1. 1.
    +1
    alberto moravia adlı amcamızın gibiyle karşılıklı oturup muhabbet eden bir elemanı ele aldığı hoş bir kitabı.
    ···
  1. 2.
    +1
    okuyun binler
    ···
  2. 3.
    +1
    ilk kitabın mı amk hevesle yazıyorsun
    ···
  3. 4.
    +1
    @3 akıl mı okuyon amk. korktum bak
    ···
  4. 5.
    0
    21 Ekim 2008
    Oturduğum yerden tüm bu olanlara bi' anlam vermeye çalışsam da tüm vücudumu saran yorgunluk ve halsizlik düşünmemi zorlayacak düzeydeydi. Kafamın içinde sessiz çığlıklar, ardında pişmanlıklar ve bir o kadarda kırgınlık hakimdi. Konuşamıyor, düşünemiyor ve neler olacağı hakkında hiç bir fikrim bulunmuyordu. Saat, 22.43'tü. Bu demek oluyor ki eve geldikten sonra yaklaşık olarak on beş dakika geçmiş ve artık yerleri kırmızıya boyayan sol elimden akan kanın akışı yavaşlamıştı. Kanın yavaş yavaş damlayıp oluşan kan gölüne düşmelerini seyrederken, uyuşukluğumun bir nedeninin de bu olduğunu fark ettim. Beklediğim sesi duymamla kendime gelmiştim.

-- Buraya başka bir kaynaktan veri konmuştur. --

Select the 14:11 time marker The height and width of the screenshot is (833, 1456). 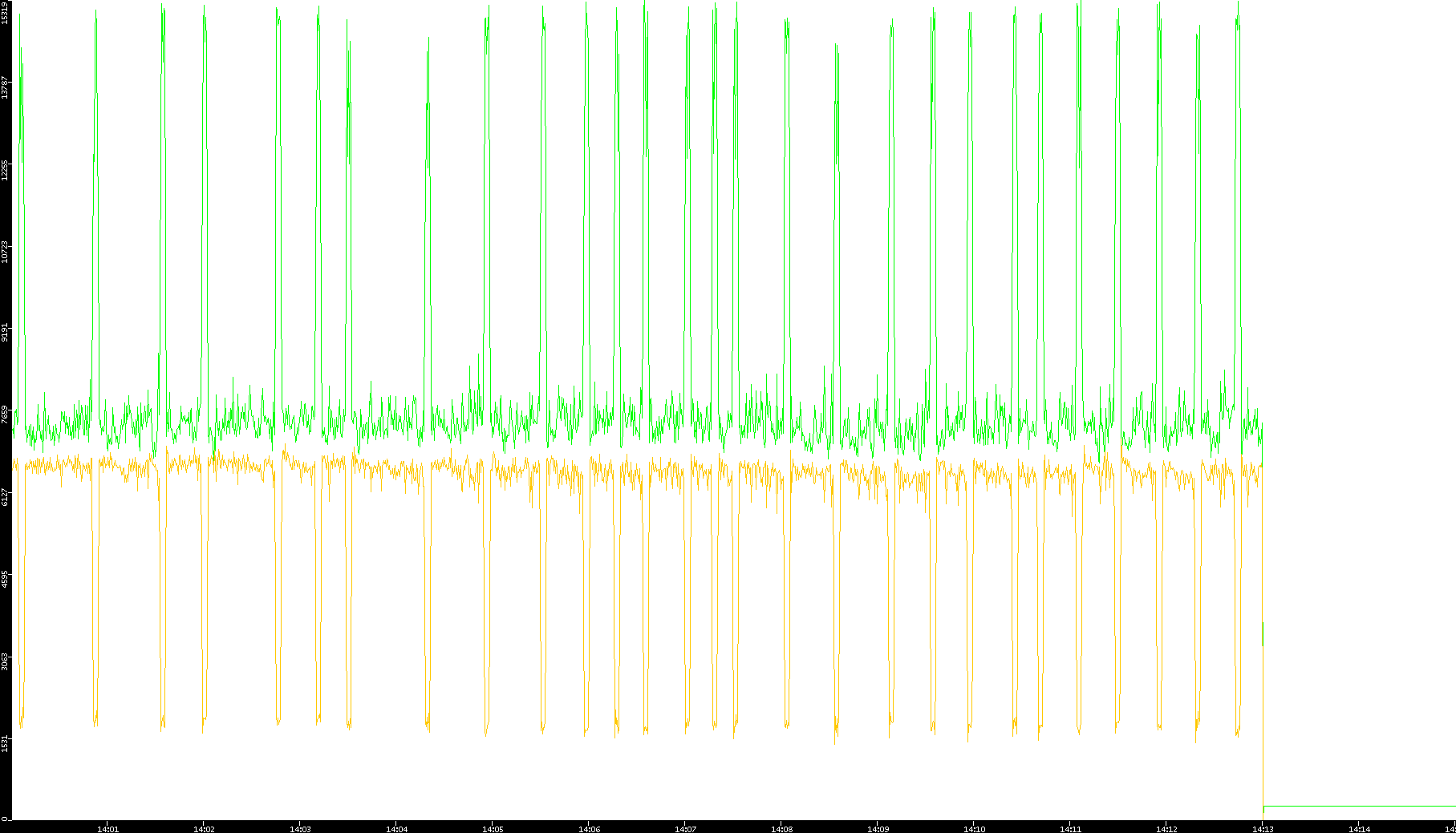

Evde geçirdiğim zaman boyunca, bulunduğum zaman dilimine bir türlü kendimi dahil edemeyiş olmamdan dolayı kendime gelmem ile beraber tüm hislerimin bi’ anda geri geldiğini hissettim. Önce kalp atışlarımın artan seslerini duymaya başladım ve ardından terlemeye başladığımı fark ettim. Artık bir karar vermem gerekiyordu. Kapının sesini duymaya devam ediyor ve o kapıyı açmaktan başka çaremin olmadığını biliyordum, artık zamanı gelmişti. Yaşadığım olayların beni buraya getireceğini hiç düşünmemiştim.. Bu yol en doğru olanı gibi gözükse de artık benim için bir son'un başlangıcıydı.
    ···
  5. 6.
    0
    Bugünde diğer günlerden farklı olmayan bir şekilde güne başladım. Ama günün sonuna doğru aslında ne kadar yanıldığımı fark edecektim. Zamanımın büyük bir kısmını evde bilgisayar başında geçiriyordum. Yıllar geçtikçe bu alışkanlığım yüzünden ne bir arkadaşım kalmış, ne de insanlarla sohbet edecek anılarım birikmişti. Zaten aile ve akrabalık ilişkilerimde yerlerdeydi. Sıkıldığım anlarda sokaklarda arkadaşlarımla eğlenceli zamanlar geçirmek yerine bu ihtiyacımı film izleyerek kapatmıştım. Kitaplar ise benim birer dostum gibiydi. Her karakteri yakın bir arkadaşım olarak görür ve bu yüzdendir ki uyumadan önce kendi hayal dünyamın sınırlarını zorlardım. insanlardan bu kadar uzaklaşmamın da birçok sebebi var tabi ki sıra onlara da gelecek zamanla. Ama şimdi 26 yıldır bir çizgi dahi çekemediğim hayatımın, dönüm noktası niteliğindeki olayı anlatmakla devam edeceğim.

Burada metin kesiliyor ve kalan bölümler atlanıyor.